INFORMATION PROVIDED
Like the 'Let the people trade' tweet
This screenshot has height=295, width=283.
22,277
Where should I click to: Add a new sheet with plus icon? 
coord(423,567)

TASK DIRECTIONS
Copy out the line holding "This screenshot has height=295, width=283.". Then copy every later line of the data, unchanged, through the last one.

THE ANSWER
This screenshot has height=295, width=283.
22,277
Where should I click to: Add a new sheet with plus icon? 
coord(423,567)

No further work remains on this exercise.